Since that article was written for a reputable publication, it was couched in polite terms. I could have gone further then, and I can certainly do so now. After all, the intervening 10 years have added corrective touches to the old story.

For one thing, the security precautions Berezovsky took at the time of writing didn’t work. A few months later he was found garrotted in his bathroom. The official judgement was suicide, which was later changed to an open verdict. That open verdict is an open secret to anyone who knows anything about Putin’s MO: Berezovsky was ‘whacked’.

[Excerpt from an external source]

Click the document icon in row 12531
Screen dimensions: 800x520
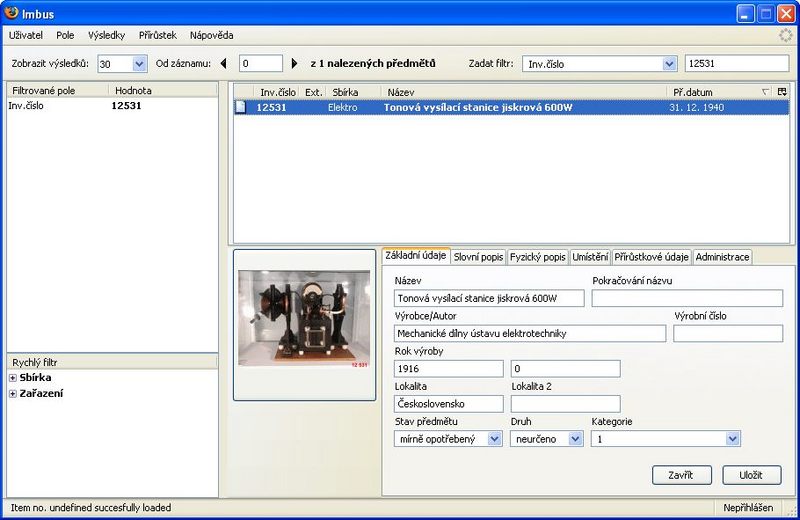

That didn’t prevent Prince Michael from flogging access to Putin and his entourage for large sums of money, reputed to be £10,000 a day. You must understand that such access is a precious commodity that the paranoid and hypochondriac chieftain doesn’t grant lightly. And he certainly wouldn’t accept mediation from just anybody.

There had to be a quid pro quo there somewhere, and it went beyond the piles of quid both Vlad and HRH could make as a result of such representation. Would it be too much of a stretch to suggest that Prince Michael not only gained but also offered access, making it easier for Putin’s emissaries to infiltrate the British establishment?

The Prince has long-standing links with Russia, and until recently he served as the patron of the Russo-British Chamber of Commerce, a transparent KGB front. And he still remains an ambassador and shareholder of RemitRadar, a money-transfer firm run by former KGB officer Sergei Markov (“There’s no such thing as ex-KGB. This is for life,” Putin once said.)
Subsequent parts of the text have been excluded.